Activity:
Please give the number of lines in the records below where the word "Task" occurs, and nothing else.

(Dataset entries)
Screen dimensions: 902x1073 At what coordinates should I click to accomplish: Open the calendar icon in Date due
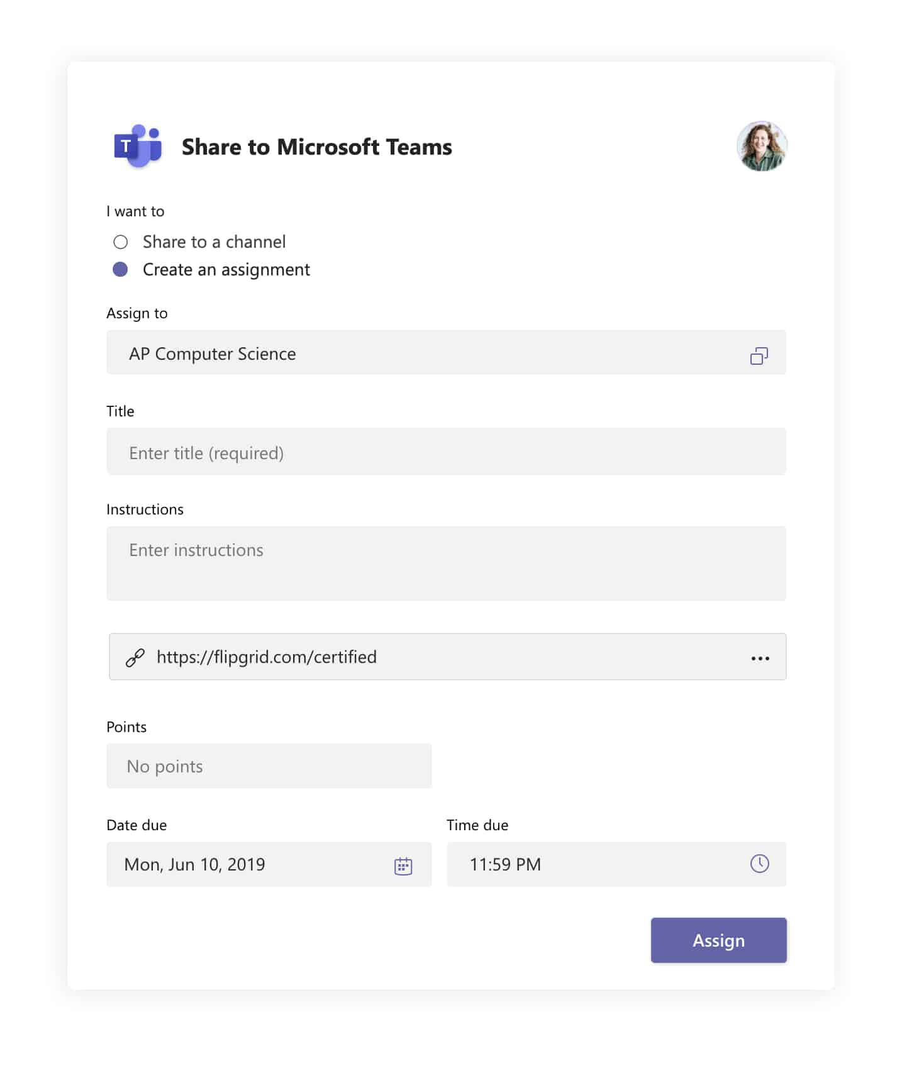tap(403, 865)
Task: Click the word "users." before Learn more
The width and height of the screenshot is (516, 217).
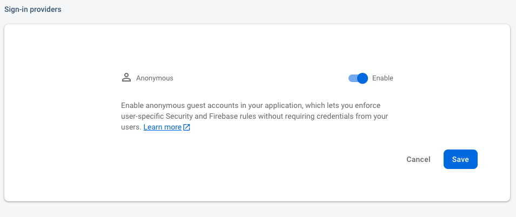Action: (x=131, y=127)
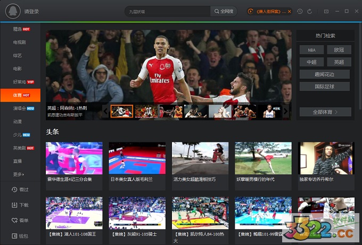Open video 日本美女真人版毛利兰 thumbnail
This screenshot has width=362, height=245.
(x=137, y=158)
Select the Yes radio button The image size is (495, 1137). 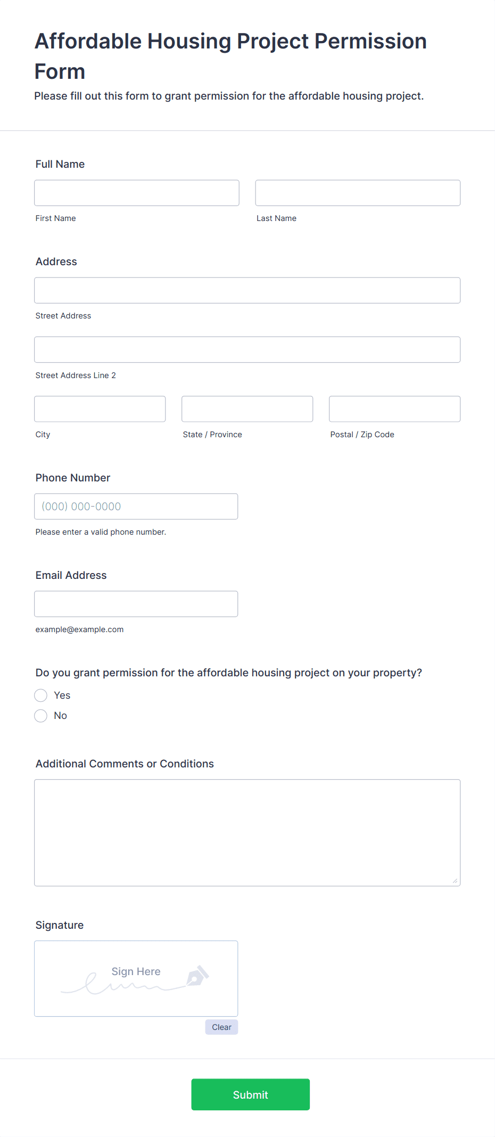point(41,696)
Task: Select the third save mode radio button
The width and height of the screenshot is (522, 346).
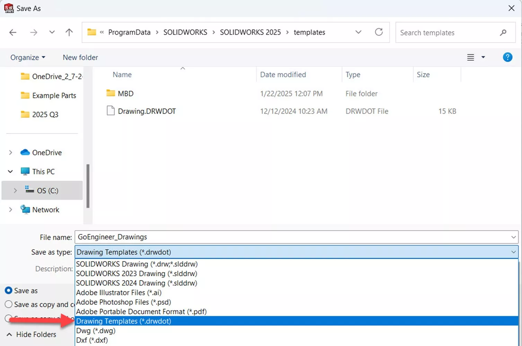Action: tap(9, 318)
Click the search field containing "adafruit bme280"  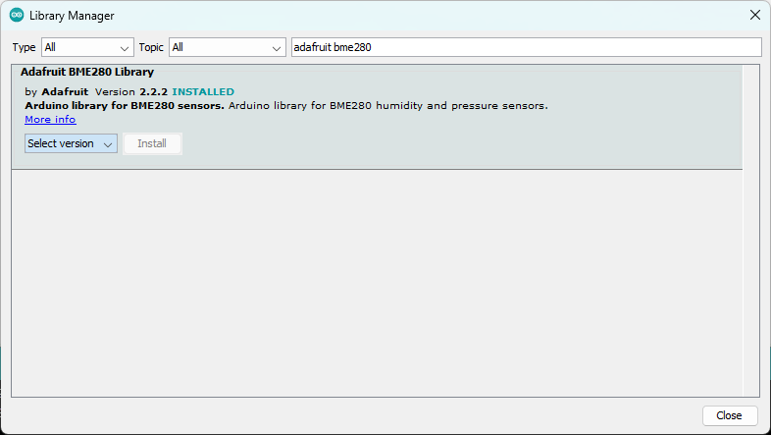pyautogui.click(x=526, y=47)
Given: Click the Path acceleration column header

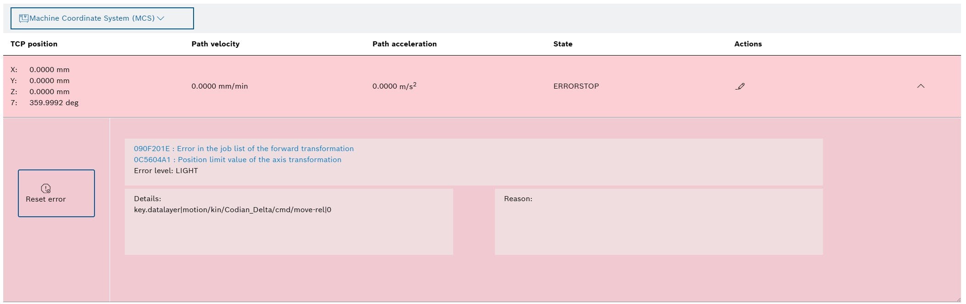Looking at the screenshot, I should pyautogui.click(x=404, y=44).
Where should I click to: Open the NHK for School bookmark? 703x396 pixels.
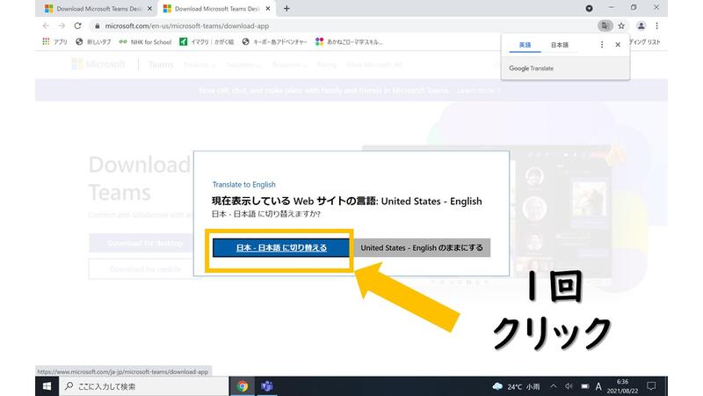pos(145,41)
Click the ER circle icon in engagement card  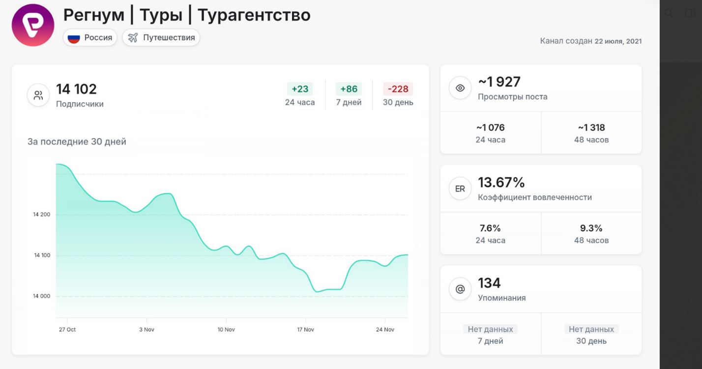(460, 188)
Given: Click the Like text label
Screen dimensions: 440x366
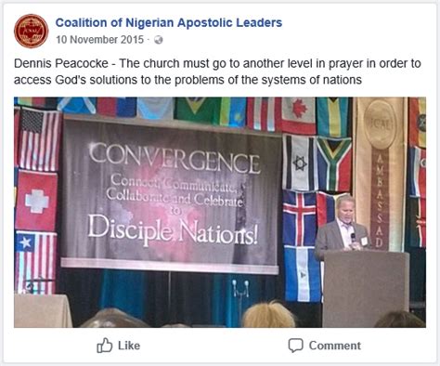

Result:
2